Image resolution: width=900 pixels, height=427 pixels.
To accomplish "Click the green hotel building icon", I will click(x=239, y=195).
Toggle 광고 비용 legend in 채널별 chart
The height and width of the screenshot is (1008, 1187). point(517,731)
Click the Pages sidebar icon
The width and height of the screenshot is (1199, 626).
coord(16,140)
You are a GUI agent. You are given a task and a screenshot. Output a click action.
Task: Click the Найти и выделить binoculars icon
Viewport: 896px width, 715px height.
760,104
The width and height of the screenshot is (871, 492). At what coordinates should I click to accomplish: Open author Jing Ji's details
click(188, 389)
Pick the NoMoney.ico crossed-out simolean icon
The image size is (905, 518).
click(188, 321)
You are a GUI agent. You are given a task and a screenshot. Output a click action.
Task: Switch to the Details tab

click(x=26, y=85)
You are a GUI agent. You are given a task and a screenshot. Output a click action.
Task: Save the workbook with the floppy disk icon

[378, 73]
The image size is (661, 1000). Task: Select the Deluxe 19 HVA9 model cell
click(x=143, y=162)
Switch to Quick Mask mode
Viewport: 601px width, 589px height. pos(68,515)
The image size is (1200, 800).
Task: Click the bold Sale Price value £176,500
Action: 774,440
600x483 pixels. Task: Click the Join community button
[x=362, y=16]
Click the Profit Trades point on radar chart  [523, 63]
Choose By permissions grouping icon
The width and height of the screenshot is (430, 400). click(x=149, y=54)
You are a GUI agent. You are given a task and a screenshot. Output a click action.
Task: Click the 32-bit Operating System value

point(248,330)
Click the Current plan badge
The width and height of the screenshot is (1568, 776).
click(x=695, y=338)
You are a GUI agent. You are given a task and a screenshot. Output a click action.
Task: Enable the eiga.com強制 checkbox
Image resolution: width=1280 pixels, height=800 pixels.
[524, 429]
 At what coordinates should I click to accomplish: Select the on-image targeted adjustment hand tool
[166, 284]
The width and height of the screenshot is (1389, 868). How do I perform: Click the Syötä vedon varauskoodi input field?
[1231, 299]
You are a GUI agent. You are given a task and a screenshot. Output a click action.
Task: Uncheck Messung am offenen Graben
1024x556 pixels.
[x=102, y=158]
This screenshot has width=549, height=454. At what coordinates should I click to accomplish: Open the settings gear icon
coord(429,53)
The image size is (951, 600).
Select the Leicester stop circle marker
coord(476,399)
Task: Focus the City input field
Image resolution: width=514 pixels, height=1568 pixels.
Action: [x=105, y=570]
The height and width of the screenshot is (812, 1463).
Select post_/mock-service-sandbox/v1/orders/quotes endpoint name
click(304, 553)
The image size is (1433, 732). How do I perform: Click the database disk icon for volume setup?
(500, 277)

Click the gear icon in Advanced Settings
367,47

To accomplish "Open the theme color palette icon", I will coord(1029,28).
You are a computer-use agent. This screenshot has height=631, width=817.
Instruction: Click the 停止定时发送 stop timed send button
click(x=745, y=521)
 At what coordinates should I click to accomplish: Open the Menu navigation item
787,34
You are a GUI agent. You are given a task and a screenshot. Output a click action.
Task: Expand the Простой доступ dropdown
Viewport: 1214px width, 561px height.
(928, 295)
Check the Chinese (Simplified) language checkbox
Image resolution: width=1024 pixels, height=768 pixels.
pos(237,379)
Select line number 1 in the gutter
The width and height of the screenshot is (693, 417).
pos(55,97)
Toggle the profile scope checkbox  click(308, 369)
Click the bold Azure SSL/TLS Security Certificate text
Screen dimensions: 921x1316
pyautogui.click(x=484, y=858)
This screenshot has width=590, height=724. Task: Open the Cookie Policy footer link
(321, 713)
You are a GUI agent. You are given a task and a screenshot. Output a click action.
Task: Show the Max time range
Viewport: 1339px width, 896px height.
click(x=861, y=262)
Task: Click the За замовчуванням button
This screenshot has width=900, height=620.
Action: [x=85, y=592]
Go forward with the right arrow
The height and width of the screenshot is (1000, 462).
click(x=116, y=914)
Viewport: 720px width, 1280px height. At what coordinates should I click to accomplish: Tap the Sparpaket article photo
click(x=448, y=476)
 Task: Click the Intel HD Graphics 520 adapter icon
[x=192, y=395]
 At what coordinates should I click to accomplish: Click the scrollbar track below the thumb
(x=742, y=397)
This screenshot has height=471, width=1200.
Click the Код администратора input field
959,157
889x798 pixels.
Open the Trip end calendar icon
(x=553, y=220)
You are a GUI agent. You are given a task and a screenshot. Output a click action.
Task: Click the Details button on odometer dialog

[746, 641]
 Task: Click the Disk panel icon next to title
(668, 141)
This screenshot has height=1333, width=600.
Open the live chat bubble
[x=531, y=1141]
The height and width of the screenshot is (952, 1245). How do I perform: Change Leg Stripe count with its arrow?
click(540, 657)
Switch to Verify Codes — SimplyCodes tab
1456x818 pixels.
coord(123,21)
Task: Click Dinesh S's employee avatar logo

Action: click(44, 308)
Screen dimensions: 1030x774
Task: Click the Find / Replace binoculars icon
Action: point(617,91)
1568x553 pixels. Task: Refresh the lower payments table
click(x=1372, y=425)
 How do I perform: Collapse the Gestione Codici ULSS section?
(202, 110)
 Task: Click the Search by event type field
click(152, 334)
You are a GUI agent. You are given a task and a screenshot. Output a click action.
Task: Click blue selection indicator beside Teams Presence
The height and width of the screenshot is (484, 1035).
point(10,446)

————————

- [WHAT IS NEEDED]: The word "will" appears in some lines above. Return every one of those lines.

- [EXERCISE RESPONSE]:
To accomplish "Click the green hotel building icon", I will click(x=239, y=195).
To accomplish "Open the theme color palette icon", I will coord(1029,28).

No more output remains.